In the later parts of the war during 1941 Britain gained an advantage through Allied help. Fifty American destroyers, higher coverage of the waters by Canadians and an even higher coverage in the air by the Air Force. Yet the big turnaround came when in March of 1941 when they captured a U-110 with several German codes and secrets. With the biggest secret in the war unlocked, the Allied Forces were able to track the movements of the German U-boats.

Why Was the Battle of the Atlantic Important?

The Battle of the Atlantic was an economic war that was about cutting off the supply lines and merchant shipping. With the United Kingdom being an island nation, it survived heavily on imports. Cutting off these supplies would cripple the nation, making it easier for Germany to win the war. If Britain lost the Battle of the Atlantic, then a forced peace would become the only viable option.

For Germany their defeat after the 6 year struggle led to the end of World War II in Europe. The Allied Forces suffered considerable losses compared to their enemies, and for the most part the Germans had the advantage. They had perfected submarine warfare in an age where other countries were still playing catch up.

Who Was Affected?

Both sides suffered considerable losses, but it was Britain who felt the blow the most, even as winners. The Allied Forces lost over 3,000 ships and 72,000 men, while their German counterpart lost 783 U-boats and 28,000 men.

Names to Remember

Winston Churchill was born November 1874 and served as the Prime Minister of the United Kingdom. He pushed the idea of a more offensive strategy in the battle, looking for a way to tip the battle in their favor. When Britain established bases in Iceland and the Faroe Islands, they gained a small but decisive land advantage that would pay off later in the war.

Franklin D. Roosevelt was born January 30th 1882 and served as the 32nd President of the United States. His term lasted from 1933 to 1945, and was in contact with Winston Churchill during the war. The two ironed out the ‘Destroyers for Bases Agreement’ that loaned Britain 50 U.S. destroyers in exchange for land rights on British bases.

Important Facts

Here are some important things to remember about the Battle of the Atlantic.

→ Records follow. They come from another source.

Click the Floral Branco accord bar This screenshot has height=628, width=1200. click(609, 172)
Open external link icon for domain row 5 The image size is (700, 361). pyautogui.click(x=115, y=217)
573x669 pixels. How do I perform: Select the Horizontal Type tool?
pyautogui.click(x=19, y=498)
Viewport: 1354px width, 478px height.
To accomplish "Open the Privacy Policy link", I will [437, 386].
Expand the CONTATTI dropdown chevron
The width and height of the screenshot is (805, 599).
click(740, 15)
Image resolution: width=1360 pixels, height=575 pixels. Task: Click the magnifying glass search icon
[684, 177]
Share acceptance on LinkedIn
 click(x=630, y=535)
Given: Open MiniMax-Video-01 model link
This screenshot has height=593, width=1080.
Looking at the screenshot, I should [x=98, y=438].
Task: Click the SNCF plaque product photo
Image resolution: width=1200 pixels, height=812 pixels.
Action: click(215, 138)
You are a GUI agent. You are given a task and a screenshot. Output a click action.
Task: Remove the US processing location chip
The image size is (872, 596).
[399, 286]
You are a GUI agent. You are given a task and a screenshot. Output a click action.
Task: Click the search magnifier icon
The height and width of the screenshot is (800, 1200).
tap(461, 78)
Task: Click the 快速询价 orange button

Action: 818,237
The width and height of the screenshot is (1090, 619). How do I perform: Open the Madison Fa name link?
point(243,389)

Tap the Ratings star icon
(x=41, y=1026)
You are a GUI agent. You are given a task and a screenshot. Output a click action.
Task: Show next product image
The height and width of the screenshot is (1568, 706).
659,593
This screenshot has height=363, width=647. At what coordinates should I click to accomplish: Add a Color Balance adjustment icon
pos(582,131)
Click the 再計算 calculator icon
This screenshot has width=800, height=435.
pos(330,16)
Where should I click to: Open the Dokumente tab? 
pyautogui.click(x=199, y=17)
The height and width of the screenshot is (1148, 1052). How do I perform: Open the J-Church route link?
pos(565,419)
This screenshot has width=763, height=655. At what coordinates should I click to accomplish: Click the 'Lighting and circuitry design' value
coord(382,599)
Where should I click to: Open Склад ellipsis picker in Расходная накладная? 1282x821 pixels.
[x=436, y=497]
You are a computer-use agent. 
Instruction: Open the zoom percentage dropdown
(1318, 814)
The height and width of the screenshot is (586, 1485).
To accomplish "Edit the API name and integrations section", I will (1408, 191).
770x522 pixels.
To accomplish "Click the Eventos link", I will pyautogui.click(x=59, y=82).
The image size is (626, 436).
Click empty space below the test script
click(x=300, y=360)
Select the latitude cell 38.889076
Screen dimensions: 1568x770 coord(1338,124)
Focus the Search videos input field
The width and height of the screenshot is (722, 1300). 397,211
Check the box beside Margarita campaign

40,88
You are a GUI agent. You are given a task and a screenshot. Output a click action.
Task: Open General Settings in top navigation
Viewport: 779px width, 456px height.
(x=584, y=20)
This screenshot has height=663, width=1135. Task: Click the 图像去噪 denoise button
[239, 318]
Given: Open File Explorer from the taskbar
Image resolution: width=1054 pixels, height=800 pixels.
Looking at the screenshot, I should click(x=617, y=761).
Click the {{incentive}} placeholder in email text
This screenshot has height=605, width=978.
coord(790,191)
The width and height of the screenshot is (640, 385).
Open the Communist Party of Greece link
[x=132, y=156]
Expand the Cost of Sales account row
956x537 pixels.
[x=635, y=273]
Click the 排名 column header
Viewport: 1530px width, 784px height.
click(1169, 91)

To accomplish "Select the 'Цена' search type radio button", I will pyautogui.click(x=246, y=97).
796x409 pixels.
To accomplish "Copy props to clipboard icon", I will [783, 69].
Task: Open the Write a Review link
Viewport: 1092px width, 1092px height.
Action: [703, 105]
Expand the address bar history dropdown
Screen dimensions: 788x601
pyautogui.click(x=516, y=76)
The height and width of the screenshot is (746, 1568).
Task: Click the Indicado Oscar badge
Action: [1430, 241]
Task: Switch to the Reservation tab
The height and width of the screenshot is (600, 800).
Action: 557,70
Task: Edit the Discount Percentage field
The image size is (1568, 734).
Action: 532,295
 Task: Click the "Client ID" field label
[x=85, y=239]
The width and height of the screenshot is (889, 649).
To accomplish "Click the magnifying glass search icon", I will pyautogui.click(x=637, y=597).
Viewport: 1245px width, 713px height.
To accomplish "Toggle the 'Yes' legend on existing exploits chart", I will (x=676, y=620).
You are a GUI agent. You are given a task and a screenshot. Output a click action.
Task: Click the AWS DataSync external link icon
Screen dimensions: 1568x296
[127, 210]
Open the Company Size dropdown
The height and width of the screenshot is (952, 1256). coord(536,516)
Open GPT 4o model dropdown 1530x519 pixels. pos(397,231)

• The 6 year battle lasted from 1939-1945 and led to the defeat of the Germans
• Several countries tried to ban submarines after World War I but failed
• In 1940 Britain changed their tactics and introduced permanent escort groups
• The United States participated in the war despite its neutral stance


Germany failed at cutting the supply lines off from Britain and had to surrender. Their defeat in World War II is one of the biggest stories in all of history.